The college education system in the Soviet Union was completely different compared to other countries in the world. Most of the high school graduates had a desire to continue their education and become professionals. Despite the fact that the salary of an average toolmaker in the USSR was approximately 4 times more than the income of an average physician, we all tried to reach our goals and to bring our professional dreams to life. The requirements in Soviet schools were high. By graduation, a high school student already knew a lot about different professions and had a strong opinion of what he/she liked and wished to do.
And because so many people applied for a higher education, colleges were unable to accept all of them. Each enrollee had to take 4 – 5 different examinations in varying subjects and only f the best were admitted.
Medical schools traditionally were in high demand and required four tests: biology, chemistry, physics, and Russian Language + Literature (essay). The Soviet educational system did not allow any multiple choice examinations. On each test, the examinee pulled a ticket from a basket with four questions that he/she presented to the examiner (usually high-level scientists) face to face. No writing or guessing. Anytime the examiner wasn’t comfortable with the answer given, additional questions were asked.
The good thing about the Soviet college system was that it was free for all students regardless of family income. The college paid students on a monthly basis that possessed an above C average. It was a really small amount, but enough for a roof, food, and even for some limited clothing and entertainment. Students who had all A’s received more money and could afford to go dancing or to the discotheque.

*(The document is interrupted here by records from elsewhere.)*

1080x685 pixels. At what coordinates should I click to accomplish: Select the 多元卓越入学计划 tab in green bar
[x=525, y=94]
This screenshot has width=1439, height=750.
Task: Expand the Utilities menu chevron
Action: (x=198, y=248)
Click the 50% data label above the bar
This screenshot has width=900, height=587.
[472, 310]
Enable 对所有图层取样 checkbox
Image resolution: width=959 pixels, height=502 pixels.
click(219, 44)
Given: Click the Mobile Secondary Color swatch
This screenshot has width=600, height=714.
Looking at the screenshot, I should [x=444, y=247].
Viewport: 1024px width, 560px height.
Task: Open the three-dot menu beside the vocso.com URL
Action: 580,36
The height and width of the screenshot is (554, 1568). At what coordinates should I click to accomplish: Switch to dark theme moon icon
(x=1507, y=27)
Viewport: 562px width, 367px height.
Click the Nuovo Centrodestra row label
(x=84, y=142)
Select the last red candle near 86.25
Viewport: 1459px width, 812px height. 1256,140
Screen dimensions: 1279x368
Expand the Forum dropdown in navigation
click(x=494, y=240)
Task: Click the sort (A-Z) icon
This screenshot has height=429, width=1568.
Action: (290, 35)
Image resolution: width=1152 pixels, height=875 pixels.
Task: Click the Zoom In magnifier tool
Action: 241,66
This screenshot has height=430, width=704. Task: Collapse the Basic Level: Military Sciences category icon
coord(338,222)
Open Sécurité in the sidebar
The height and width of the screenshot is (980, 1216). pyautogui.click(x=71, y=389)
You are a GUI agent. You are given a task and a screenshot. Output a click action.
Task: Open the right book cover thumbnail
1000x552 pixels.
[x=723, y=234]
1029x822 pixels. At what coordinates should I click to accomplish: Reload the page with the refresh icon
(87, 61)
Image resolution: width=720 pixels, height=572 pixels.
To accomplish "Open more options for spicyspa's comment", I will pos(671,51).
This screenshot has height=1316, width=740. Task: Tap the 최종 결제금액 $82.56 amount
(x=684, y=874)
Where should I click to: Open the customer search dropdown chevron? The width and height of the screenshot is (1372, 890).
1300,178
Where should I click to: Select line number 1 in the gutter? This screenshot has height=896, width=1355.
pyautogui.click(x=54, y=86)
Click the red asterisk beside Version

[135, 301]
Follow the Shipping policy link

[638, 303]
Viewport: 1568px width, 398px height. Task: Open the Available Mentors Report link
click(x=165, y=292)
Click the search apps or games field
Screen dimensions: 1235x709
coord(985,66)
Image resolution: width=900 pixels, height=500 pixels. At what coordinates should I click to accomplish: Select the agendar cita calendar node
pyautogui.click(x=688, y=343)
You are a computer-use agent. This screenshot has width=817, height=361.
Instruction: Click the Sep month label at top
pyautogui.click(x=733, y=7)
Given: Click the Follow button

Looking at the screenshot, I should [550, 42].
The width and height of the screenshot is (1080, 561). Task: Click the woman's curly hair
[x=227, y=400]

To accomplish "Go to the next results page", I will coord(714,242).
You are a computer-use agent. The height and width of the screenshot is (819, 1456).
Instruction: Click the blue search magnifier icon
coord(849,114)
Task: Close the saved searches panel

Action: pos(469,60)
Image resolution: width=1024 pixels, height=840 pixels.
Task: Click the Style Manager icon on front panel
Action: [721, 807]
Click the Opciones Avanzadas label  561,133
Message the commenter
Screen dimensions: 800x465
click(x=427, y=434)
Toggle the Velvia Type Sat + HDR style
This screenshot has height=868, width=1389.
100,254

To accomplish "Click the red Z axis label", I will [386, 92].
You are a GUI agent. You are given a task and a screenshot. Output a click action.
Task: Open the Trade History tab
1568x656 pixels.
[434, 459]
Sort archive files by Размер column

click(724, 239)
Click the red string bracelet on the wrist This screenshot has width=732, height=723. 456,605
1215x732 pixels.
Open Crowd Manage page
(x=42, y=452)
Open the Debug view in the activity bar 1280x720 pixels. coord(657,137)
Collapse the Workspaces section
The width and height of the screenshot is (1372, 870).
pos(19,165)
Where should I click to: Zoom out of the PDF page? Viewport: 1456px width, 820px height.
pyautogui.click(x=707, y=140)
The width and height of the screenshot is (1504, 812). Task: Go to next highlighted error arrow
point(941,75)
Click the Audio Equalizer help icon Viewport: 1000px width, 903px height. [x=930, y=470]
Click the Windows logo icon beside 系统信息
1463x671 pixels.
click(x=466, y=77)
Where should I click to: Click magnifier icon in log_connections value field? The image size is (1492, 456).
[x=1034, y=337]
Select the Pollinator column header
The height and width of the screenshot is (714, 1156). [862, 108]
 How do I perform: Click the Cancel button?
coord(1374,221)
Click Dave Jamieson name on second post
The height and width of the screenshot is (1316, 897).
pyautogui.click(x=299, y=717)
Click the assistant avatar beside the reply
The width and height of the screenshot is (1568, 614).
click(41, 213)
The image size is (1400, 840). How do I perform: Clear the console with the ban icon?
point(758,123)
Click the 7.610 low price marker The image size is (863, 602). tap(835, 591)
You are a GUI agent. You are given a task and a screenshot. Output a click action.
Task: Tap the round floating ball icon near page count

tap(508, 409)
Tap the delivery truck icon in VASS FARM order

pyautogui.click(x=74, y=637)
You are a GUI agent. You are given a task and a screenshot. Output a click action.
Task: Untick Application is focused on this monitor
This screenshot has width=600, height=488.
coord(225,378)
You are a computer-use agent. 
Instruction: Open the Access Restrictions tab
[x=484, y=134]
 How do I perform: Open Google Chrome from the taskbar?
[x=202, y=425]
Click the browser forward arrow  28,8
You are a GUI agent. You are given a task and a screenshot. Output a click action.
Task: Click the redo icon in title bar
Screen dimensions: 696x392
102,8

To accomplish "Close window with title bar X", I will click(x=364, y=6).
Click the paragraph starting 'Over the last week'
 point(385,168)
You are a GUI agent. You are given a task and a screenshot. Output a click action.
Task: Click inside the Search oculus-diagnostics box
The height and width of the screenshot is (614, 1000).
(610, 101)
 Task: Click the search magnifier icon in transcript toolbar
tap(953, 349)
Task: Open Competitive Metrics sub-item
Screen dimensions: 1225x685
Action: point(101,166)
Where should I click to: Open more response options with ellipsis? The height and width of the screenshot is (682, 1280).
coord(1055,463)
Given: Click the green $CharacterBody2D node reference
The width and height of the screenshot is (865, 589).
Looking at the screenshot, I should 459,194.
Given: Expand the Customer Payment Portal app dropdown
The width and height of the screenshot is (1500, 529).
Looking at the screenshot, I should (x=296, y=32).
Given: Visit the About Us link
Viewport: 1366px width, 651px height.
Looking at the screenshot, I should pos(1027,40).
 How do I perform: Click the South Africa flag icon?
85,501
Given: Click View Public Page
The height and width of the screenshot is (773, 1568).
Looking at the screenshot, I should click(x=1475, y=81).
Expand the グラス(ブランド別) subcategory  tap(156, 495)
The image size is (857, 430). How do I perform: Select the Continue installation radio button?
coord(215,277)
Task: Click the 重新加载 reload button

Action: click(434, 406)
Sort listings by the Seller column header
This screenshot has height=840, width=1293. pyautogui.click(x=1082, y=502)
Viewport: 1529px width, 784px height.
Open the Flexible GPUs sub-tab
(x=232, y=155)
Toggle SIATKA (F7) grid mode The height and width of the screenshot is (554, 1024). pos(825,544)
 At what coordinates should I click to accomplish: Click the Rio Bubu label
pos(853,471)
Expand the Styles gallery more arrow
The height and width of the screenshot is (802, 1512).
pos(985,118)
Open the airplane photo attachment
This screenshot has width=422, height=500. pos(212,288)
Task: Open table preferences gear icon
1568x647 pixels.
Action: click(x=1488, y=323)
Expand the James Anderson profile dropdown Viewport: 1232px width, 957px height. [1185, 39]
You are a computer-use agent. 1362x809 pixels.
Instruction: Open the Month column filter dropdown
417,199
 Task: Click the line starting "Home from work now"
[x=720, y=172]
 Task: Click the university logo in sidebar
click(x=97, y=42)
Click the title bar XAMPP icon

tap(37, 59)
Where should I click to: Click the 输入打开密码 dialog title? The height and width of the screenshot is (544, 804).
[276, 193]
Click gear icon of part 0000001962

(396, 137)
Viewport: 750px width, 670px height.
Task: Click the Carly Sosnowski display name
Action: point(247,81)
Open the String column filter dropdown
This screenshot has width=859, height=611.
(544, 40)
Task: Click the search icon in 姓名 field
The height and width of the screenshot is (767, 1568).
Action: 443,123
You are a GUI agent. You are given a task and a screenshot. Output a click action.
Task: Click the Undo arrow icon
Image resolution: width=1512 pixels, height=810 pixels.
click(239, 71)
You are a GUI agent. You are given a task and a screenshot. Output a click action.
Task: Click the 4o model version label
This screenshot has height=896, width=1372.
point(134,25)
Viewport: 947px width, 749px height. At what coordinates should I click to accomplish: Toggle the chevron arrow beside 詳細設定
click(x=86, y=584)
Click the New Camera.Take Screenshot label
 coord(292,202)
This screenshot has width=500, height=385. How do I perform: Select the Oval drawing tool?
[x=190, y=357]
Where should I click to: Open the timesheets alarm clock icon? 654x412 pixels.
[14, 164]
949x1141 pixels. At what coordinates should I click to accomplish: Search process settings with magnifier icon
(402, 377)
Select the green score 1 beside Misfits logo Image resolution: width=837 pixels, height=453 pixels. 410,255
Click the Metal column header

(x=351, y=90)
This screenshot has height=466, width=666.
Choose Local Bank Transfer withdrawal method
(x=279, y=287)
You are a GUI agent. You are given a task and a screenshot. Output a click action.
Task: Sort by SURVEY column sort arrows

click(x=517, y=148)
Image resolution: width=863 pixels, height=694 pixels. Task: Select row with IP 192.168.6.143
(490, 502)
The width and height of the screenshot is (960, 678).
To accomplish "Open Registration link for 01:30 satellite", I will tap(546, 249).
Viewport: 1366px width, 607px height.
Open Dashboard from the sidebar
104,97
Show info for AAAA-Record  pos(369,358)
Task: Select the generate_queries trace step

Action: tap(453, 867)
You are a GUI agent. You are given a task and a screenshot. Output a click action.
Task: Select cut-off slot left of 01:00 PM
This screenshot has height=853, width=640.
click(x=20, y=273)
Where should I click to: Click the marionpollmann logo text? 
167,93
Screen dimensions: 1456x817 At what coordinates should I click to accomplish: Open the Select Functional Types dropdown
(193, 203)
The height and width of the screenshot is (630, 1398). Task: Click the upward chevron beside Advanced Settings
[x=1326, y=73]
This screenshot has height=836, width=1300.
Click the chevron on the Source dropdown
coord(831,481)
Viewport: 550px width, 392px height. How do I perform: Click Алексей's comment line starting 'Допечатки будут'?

From the very first day at the medical school, all professors, deans, and instructors called students “DOCTOR”. I remember after a wild weekend, when a group of students, including myself, celebrated our first week at medical school. The biology professor asked me a question and I did not have an answer because the weekend was too relaxing and I did not learn anything. The Professor sent me back to my seat and said, “Doctor Tsan, you have absolutely no idea about this subject… You were supposed to learn it last week, but apparently you did not. I want you to come to my office tonight at 8:30 PM and we will discuss it in private.” I was ashamed, but at the same time it gave me a lot of self-respect and self-confidence because it was the first time in my life I was called Doctor Tsan.
All students were required to always wear white lab coats (the medical uniform in Europe) and the campus of the college looked white from aside.
The good thing about the medical education system in the Soviet Union was that most of the students were 100% dedicated to their future profession. They had to see, touch, and analyze dead people, do a lab work with blood, urine, and other products of life organisms, perform tests on frogs, mice, dogs, etc., and get in a close contact with live bacteria and viruses. We were not afraid or disgusted. We were proud.
I was happy. Every day from early in the morning till late in the evening, everything in my life was about human anatomy, physiology, diagnostic, pharmacology, and treatment. Each day someone called me Doctor Tsan and I wish my grandpa could have seen me.